# Moving up from Shark



## Puddy (Apr 14, 2008)

I am currently a Hinterheoller Shark 24 owner and looking for the perfect weekender with loosing to much performance. I have looked at C&C 27 and 29 but I am 6'2" and hoping for more comfort. Catalina 30 seems too big..wondering about the Sabre 28. I like the classic lines.

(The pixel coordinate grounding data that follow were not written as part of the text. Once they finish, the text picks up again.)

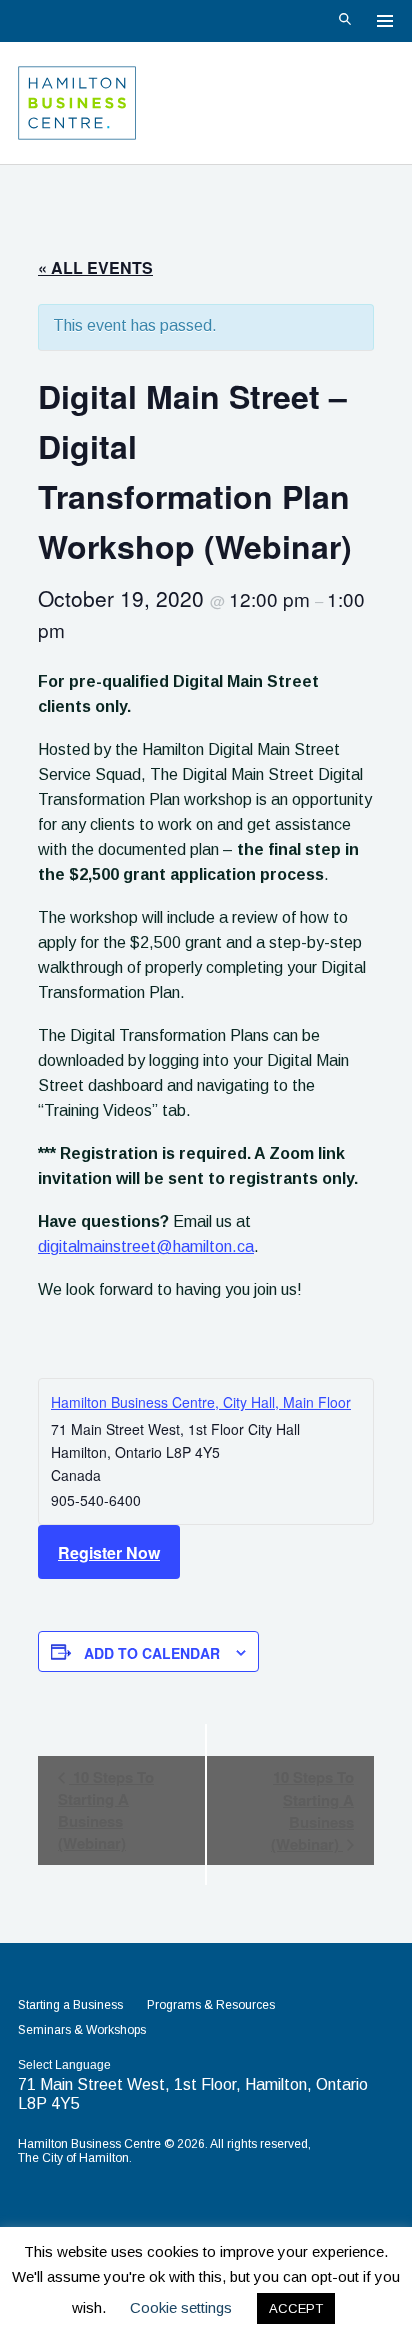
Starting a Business (70, 2005)
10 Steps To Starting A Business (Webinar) (106, 1810)
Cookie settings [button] (181, 2307)
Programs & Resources (211, 2005)
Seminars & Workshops (82, 2030)
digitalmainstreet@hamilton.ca (146, 1246)
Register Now (109, 1552)
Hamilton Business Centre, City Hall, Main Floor (201, 1402)
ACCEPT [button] (296, 2308)
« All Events (95, 267)
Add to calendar (152, 1653)
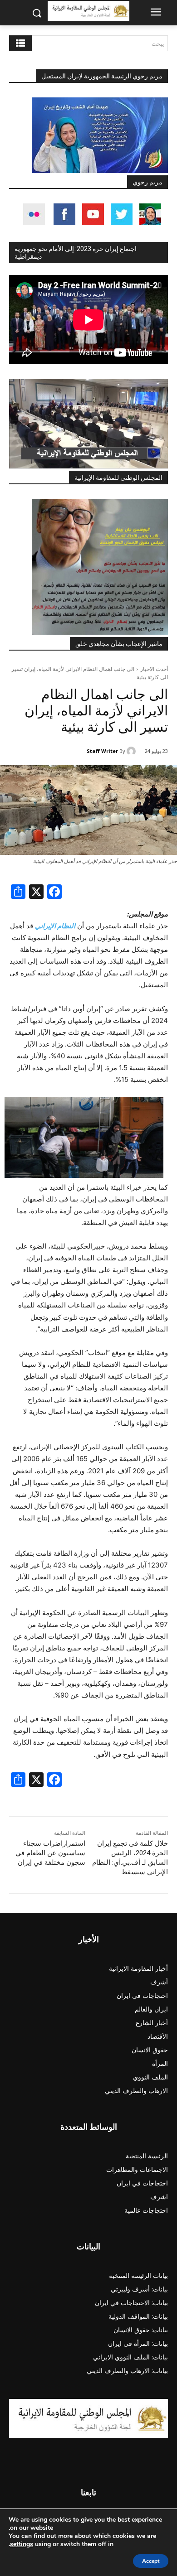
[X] (36, 892)
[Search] (20, 43)
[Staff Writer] (132, 751)
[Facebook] (54, 892)
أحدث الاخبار (154, 669)
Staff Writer (102, 751)
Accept (150, 2561)
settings (21, 2544)
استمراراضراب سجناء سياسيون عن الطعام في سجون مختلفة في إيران (50, 1853)
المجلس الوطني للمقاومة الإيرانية (118, 477)
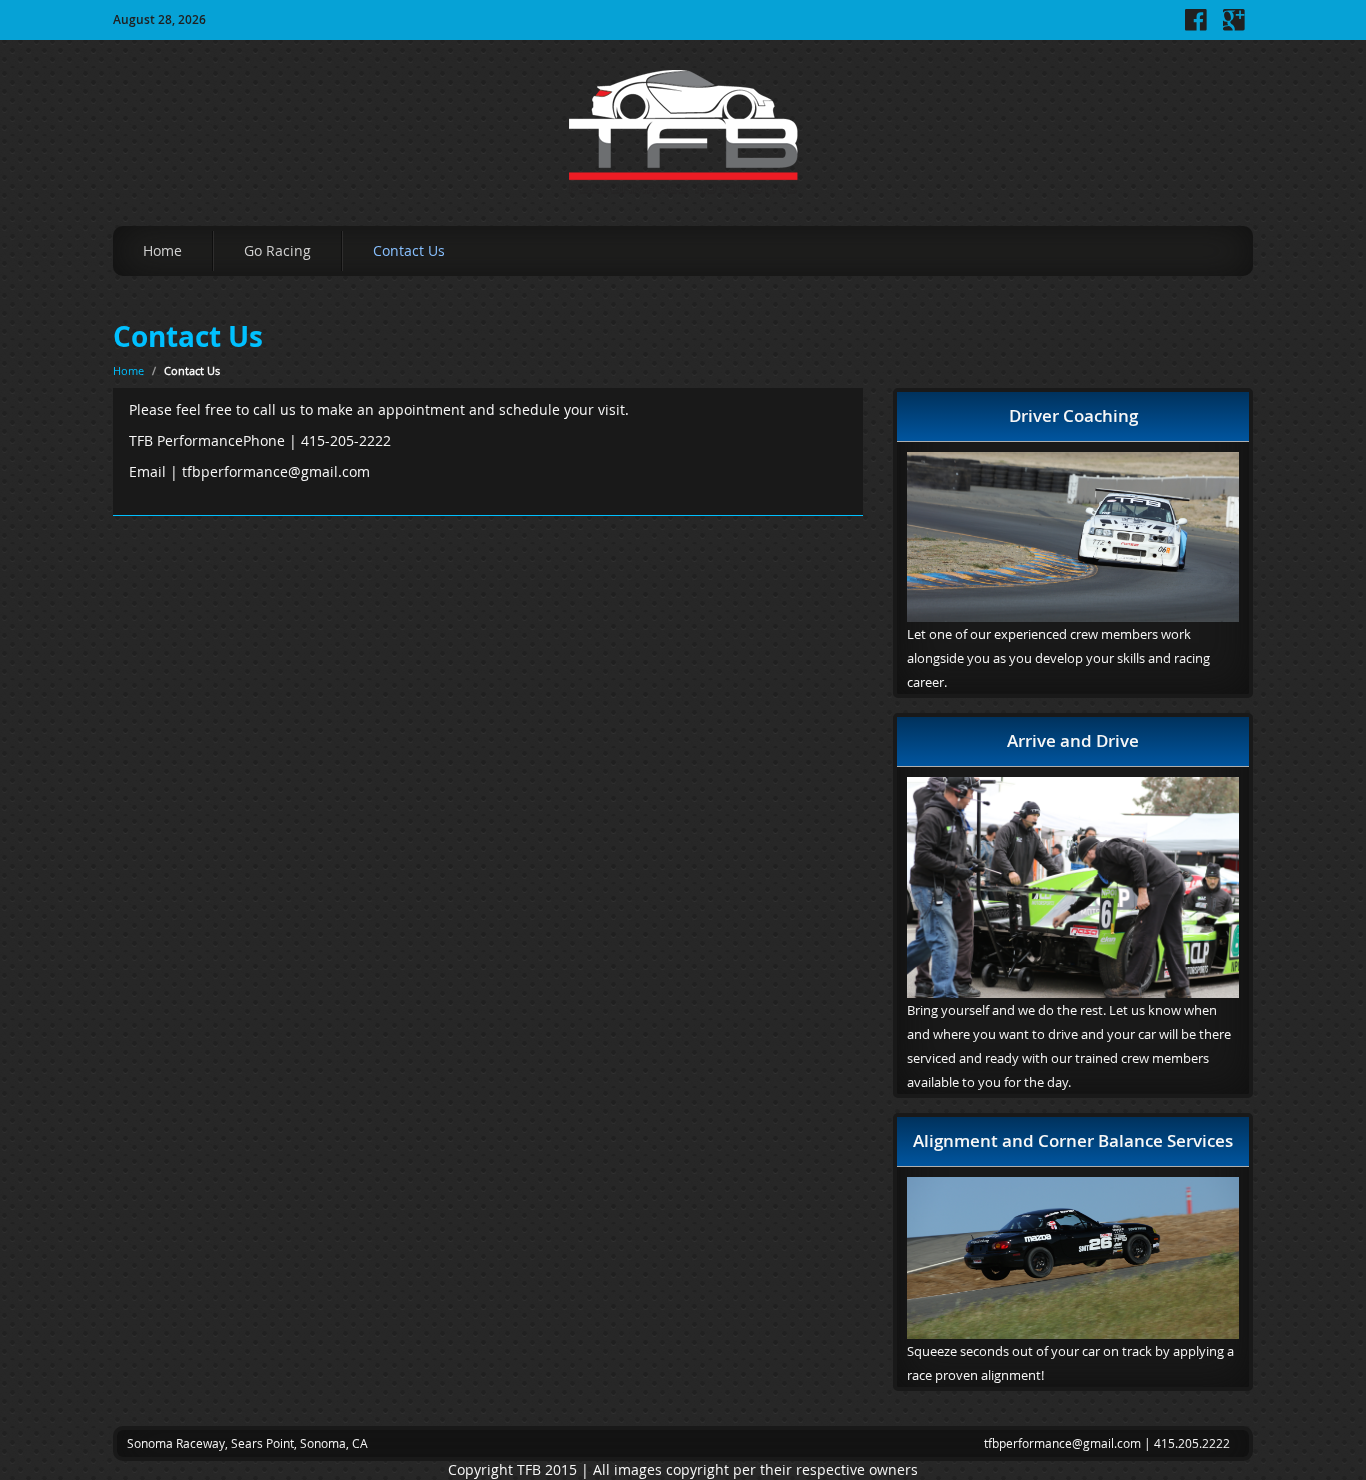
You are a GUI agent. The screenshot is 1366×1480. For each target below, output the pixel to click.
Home (162, 250)
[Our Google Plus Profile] (1234, 26)
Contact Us (409, 250)
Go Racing (277, 250)
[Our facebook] (1196, 26)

I am looking at a C&c 30, but it looks a bit big.

Any ideas?

Thanks


----------



## Plumper (Nov 21, 2007)

Where is your shark?


----------



## djodenda (Mar 4, 2006)

Us former Shark owners have our ears up.......


----------



## Faster (Sep 13, 2005)

Keep it in the family!..... look at the Niagara 26. It's Shark-based heritage is obvious, it is smallish, but you seem to be a bit intimidated by the step up.

At 6'2, your back's been getting a workout on the Shark, so anything is going to be a big improvement.

All the boats you mention above will be significantly faster than your Shark. None will have full headroom for yourself.


----------



## djodenda (Mar 4, 2006)

I think we're all here now... I had #106


----------



## Plumper (Nov 21, 2007)

I race on a shark named Attitude and we scored two seconds yesterday in our club beer can races. There were about 10 different boats in the race (PHRF 190 and above). It was another shark that beat us. The wind was about 18 knots and the sharks ruled!
Slow? Maybe in light airs.


----------



## SimonV (Jul 6, 2006)

I am glad to see the regulars are rolling out the welcome mat. So I say as well "Welcome aboard".


----------



## PaulOWindsor (Mar 23, 2008)

Puddy :

Just three words...

*Abbott thirty six*

1986 Abbott Boat For Sale

Nuff said.

P.


----------